There is a dashboard which gives real-time access to the information that is being exchanged for an organisation and also shows the historical logs and history of what data has been processed. This provides a mechanism to verify that data was correctly delivered or if there were any problems or errors. There is also a Message Center that keeps track of all the administrative messages, invites and approvals that are sent between users in an organisation and external organisations.

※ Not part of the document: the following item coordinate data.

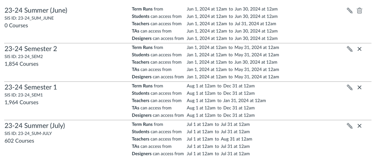Delete the 23-24 Summer (June) term
This screenshot has height=158, width=376.
coord(359,11)
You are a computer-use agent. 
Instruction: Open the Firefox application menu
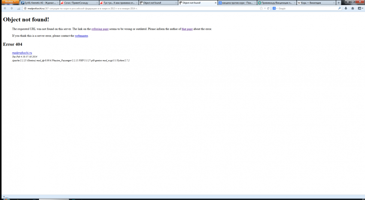click(x=9, y=2)
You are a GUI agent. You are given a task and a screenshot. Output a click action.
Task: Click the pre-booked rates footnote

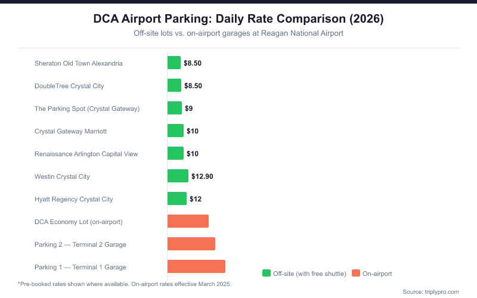pos(125,284)
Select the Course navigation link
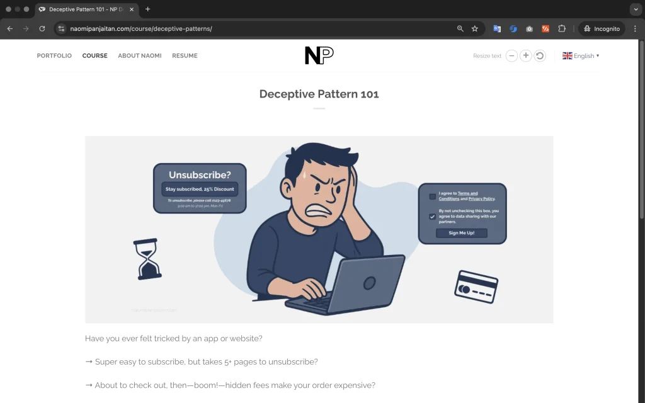The image size is (645, 403). pyautogui.click(x=94, y=55)
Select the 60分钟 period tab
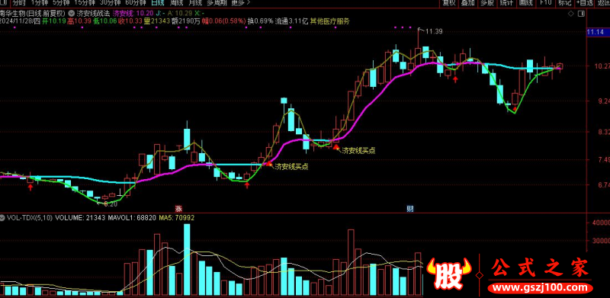Screen dimensions: 610x298 136,3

Data mapping is done through a visual, web-based, drag-and-drop, any-to-any mechanism. Data mapping rules are given in English, rather than in code. It also provides a test function to confirm the correctness of the mapping rules before they are saved.
There is a built-in scheduler, so that jobs can be automatically run at certain times or after certain intervals. Adeptia also supports real-time and polling events which allow data transfers to be run when certain events occur such as a new file being available, or a record being updated in an application.
Adeptia Connect is a useful addition to Adeptia’s Integration Suite, but I can see many organisations who are not existing Adeptia customers being interested in testing out its capabilities. The wide range of pre-built connections to cloud-based applications is very sensible as well as being very attractive. Depending on the cost, Adeptia Connect looks like it would be of great use to SMEs in their dealing with large enterprise customers.